• [Что нужно сделать] Какой район Москвы выбрал для изучения Денис Дроздов, если судить по тексту о московедах?

• [Текст упражнения]
══════════════════════════════

Изумляемся вместе с Александром Трапезниковым

№ 2012 / 28, 23.02.2015

Мос­ко­ве­ды, про­гу­ли­ва­ясь по Моск­ве, ис­сле­ду­ют её ули­цы и ста­рин­ные особ­ня­ки, а я (до­ля та­кая) ис­сле­дую мос­ко­ве­дов. Вот не­дав­но пи­сал об Алек­сан­д­ре Вась­ки­не, про­шед­шем­ся по мос­ков­ским ад­ре­сам Льва Тол­сто­го

ПОЛКУ МОСКОВЕДОВ ПРИБЫЛО



Московеды, прогуливаясь по Москве, исследуют её улицы и старинные особняки, а я (доля такая) исследую московедов. Вот недавно писал об Александре Васькине, прошедшемся по московским адресам Льва Толстого, а у него уже глянь – наперсник вырос – Денис Дроздов, взявший в свою вотчину для изучения Замоскворечье. Застолбил свой участок от Москворецкого моста, через Кадашевские и Толмачёвские переулки, до Серпуховской площади. Кому – Хамовники, кому – Ордынка. Прямо как во времена «золотой лихорадки» на Диком Западе. Но аналогии тут неуместны, это я так, к слову. Наши московеды если и старатели, то намывают не презренный металл, а историческое золото по крупицам, тщательно просеивая пустую породу и оставляя только важные факты, создавая из них картину прошлого, а потом щедро делятся своими открытиями с людьми, то есть с читателями.





Да я и сам в какой-то степени московед: пару месяцев назад у меня вышла книга «Новые истории московских улиц», правда, это не документалистика, а сборник рассказов и повестей. Однако состязаться с настоящими московедами не могу, я-то действительно просто на прогулку вышел, чтобы с людьми поближе познакомиться, в душу к ним заглянуть. А Васькин с Дроздовым дни и ночи в архивах проводят (помимо прогулок), возвращают нам полузабытый облик столицы, реставрируют его и делают очень важное и нужное во всех смыслах дело. Не сочинительствуют, как я, к примеру, а разминируют прошлое, в котором всегда много скрытых ловушек и растяжек, устанавливаемых с каждой очередной сменой власти в России.

══════════════════════════════

• [Извлечённые записи]
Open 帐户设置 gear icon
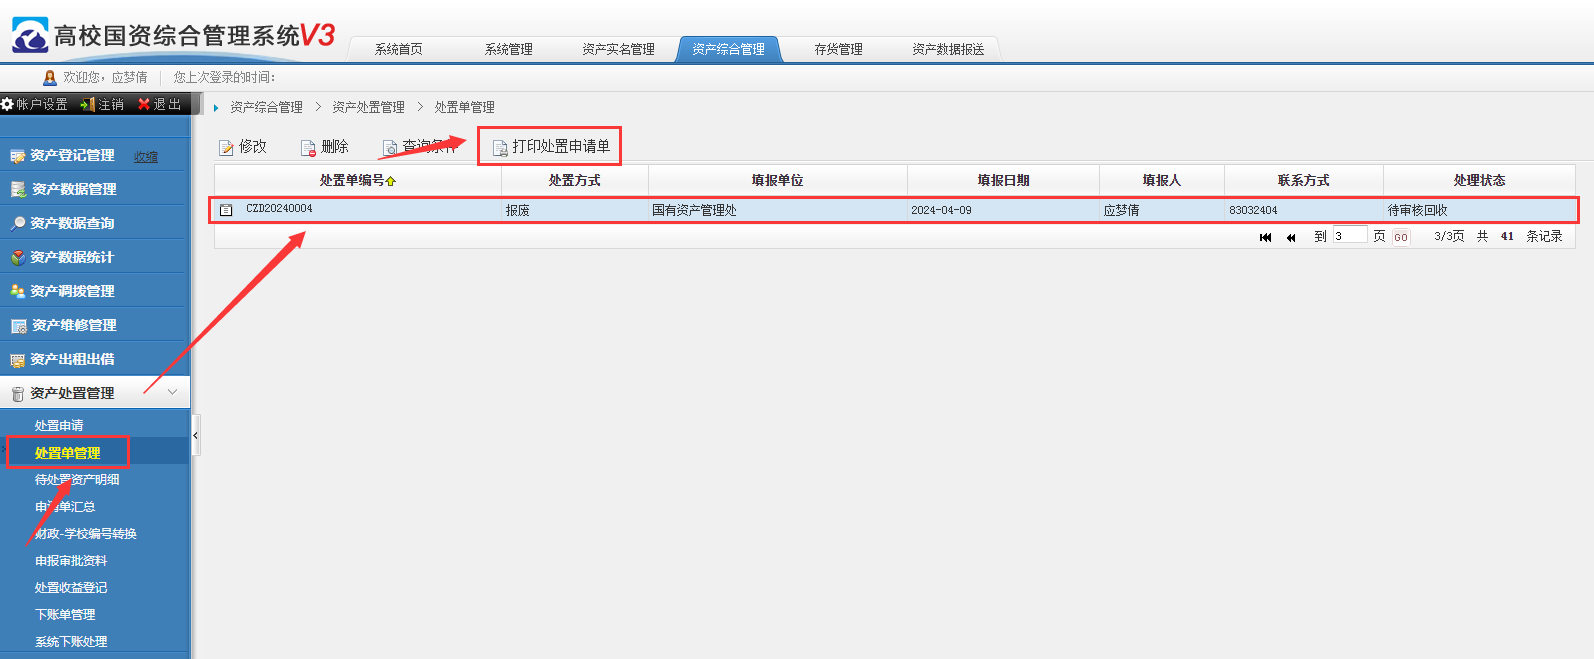The width and height of the screenshot is (1594, 659). pyautogui.click(x=7, y=104)
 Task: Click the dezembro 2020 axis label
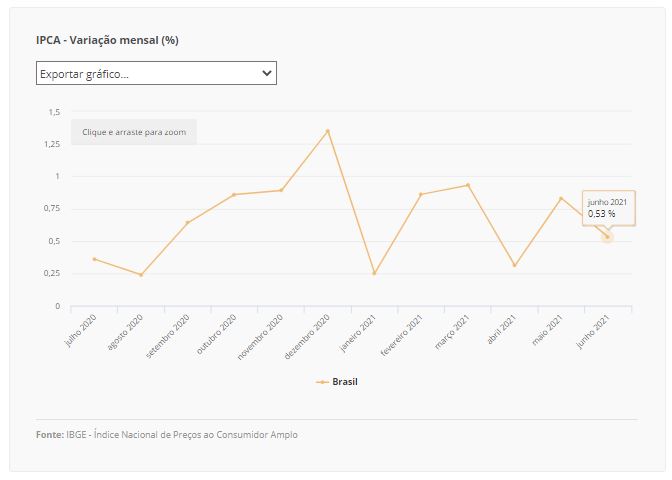(x=307, y=337)
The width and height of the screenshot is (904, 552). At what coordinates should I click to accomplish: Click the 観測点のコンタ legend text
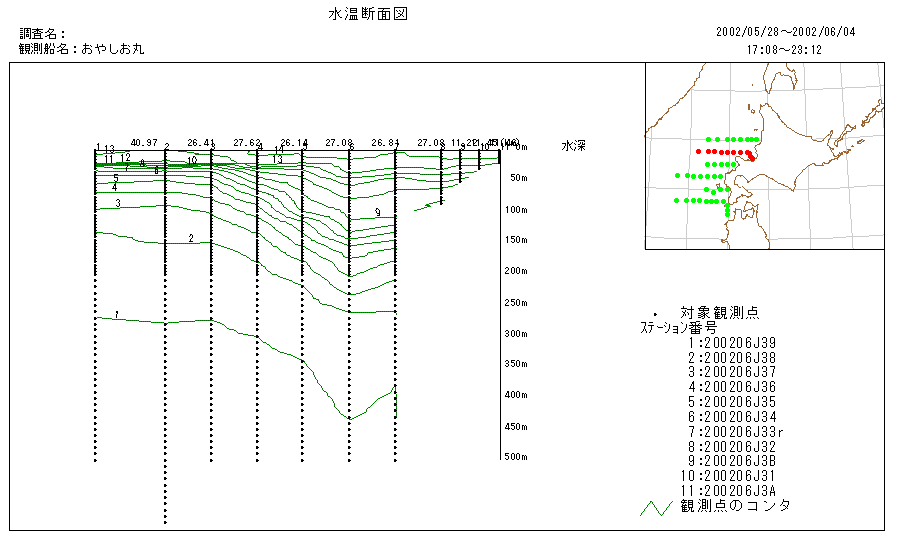735,506
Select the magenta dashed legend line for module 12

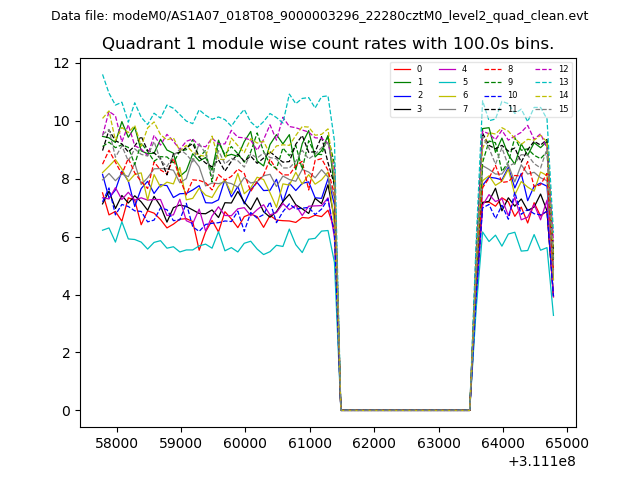(541, 69)
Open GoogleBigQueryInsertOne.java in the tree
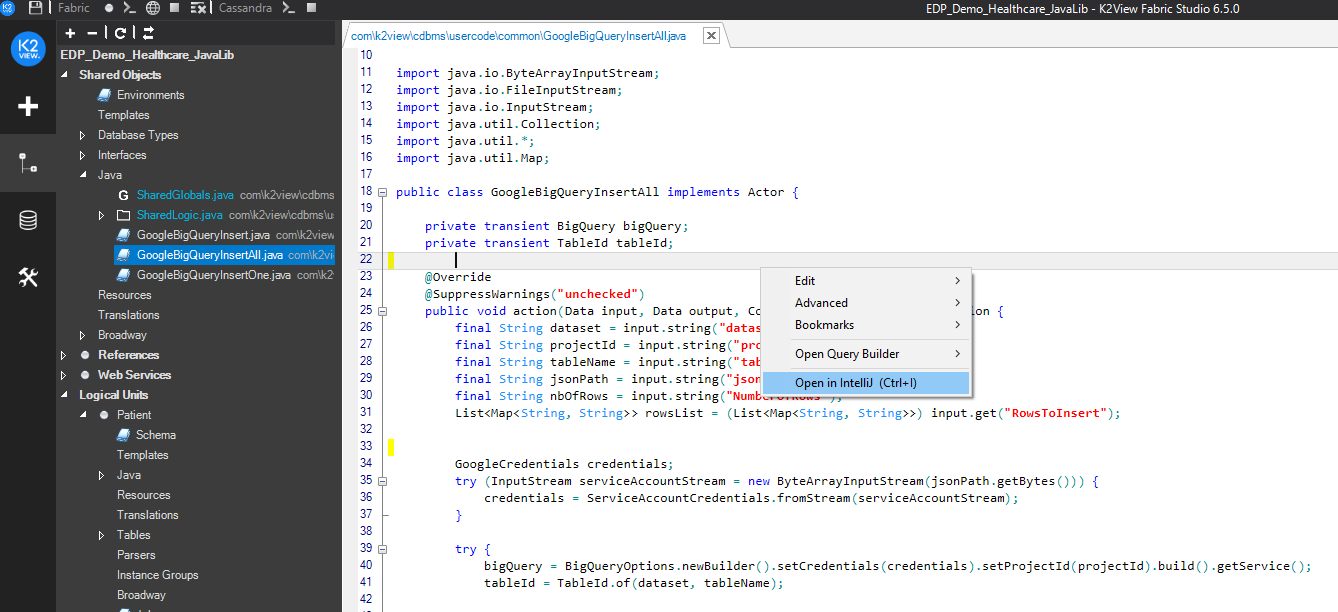This screenshot has width=1338, height=612. pos(213,275)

══════════════════════════════

• [Ответ к заданию] Замоскворечье.